● **BACAAN**
>>>>>

Apa yang mendorong seorang profesional yang direspek untuk menipu sesamanya? Perhatikan empat kemungkinan penyebabnya.

Keserakahan. Dalam laporan New York Times, dr. Jerome Kassirer, mantan editor The New England Journal of Medicine, menjelaskan, ”Apabila para peneliti merasa berkewajiban kepada perusahaan [farmasi] yang menjadi sumber utama penghasilan mereka, ada kecenderungan yang sangat kuat untuk mencapai hasil-hasil yang menguntungkan perusahaan itu.”

Yang penting sukses. Para mahasiswa sains di Jerman diyakini telah membayar ribuan euro untuk menyuap para guru guna ”meraih” gelar Doktor, simbol kesuksesan di negara itu. Sebuah penelitian yang dijelaskan dalam The New York Times mendapati bahwa banyak mahasiswa yang mengambil jalan pintas itu mengatakan bahwa mereka ”berniat mengikuti kaidah norma yang ketat” setelah mereka meraih kesuksesan.

Tidak adanya anutan. Mengenai para siswa sekolah menengah, seorang profesor mengatakan, yang dikutip dalam The New York Times, ”Kita mungkin tergoda untuk mengatakan bahwa mereka telah kehilangan kompas moral mereka . . . Mungkin yang lebih tepat adalah bahwa guru dan pembimbing mereka serta anggota masyarakat lainnya tidak pernah membantu mereka mengembangkan dan menggunakan kompas moral dalam diri mereka.”

Praktek yang tidak sesuai dengan norma. Dalam sebuah penelitian atas hampir 30.000 pelajar, 98 persen mengatakan bahwa mereka percaya pentingnya kejujuran dalam hubungan pribadi. Namun, 8 dari setiap 10 pelajar mengakui bahwa mereka telah berbohong kepada orang tua, dan 64 persen mengaku menyontek dalam ujian pada tahun sebelumnya.

<<<<<

● **DATA TERSEDIA**
>>>>>

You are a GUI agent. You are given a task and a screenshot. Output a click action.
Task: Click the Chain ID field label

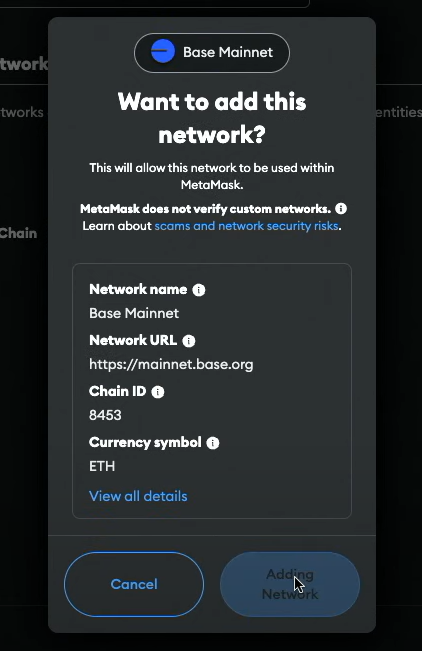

<<<<<

● **KUMPULAN TUGAS**
1. Jawablah pertanyaan berikut berdasarkan bacaan.
(a) Apa jabatan dr. Jerome Kassirer sebelumnya?
(b) Di negara mana para mahasiswa sains diyakini membayar guru untuk meraih gelar Doktor?
(c) Berapa persen pelajar yang mengaku menyontek dalam ujian pada tahun sebelumnya?
2. Ringkaslah bacaan dalam dua kalimat.
3. Salin ulang bagian bacaan mulai dari "Keserakahan. Dalam laporan" sampai dengan "mereka meraih kesuksesan.".
Daftar tersebut sama sekali tidak diperlukan di sini.

● **JAWABAN**
1.
(a) Mantan editor The New England Journal of Medicine.
(b) Jerman.
(c) 64 persen.

2. Bacaan ini mengemukakan empat kemungkinan penyebab seorang profesional yang direspek menipu sesamanya, yaitu keserakahan, anggapan bahwa yang penting sukses, tidak adanya anutan, dan praktek yang tidak sesuai dengan norma. Contohnya antara lain peneliti yang cenderung mencapai hasil yang menguntungkan perusahaan farmasi yang menjadi sumber utama penghasilan mereka, serta pelajar yang percaya pentingnya kejujuran tetapi banyak yang mengaku berbohong kepada orang tua dan menyontek dalam ujian.

3.
Keserakahan. Dalam laporan New York Times, dr. Jerome Kassirer, mantan editor The New England Journal of Medicine, menjelaskan, ”Apabila para peneliti merasa berkewajiban kepada perusahaan [farmasi] yang menjadi sumber utama penghasilan mereka, ada kecenderungan yang sangat kuat untuk mencapai hasil-hasil yang menguntungkan perusahaan itu.”

Yang penting sukses. Para mahasiswa sains di Jerman diyakini telah membayar ribuan euro untuk menyuap para guru guna ”meraih” gelar Doktor, simbol kesuksesan di negara itu. Sebuah penelitian yang dijelaskan dalam The New York Times mendapati bahwa banyak mahasiswa yang mengambil jalan pintas itu mengatakan bahwa mereka ”berniat mengikuti kaidah norma yang ketat” setelah mereka meraih kesuksesan.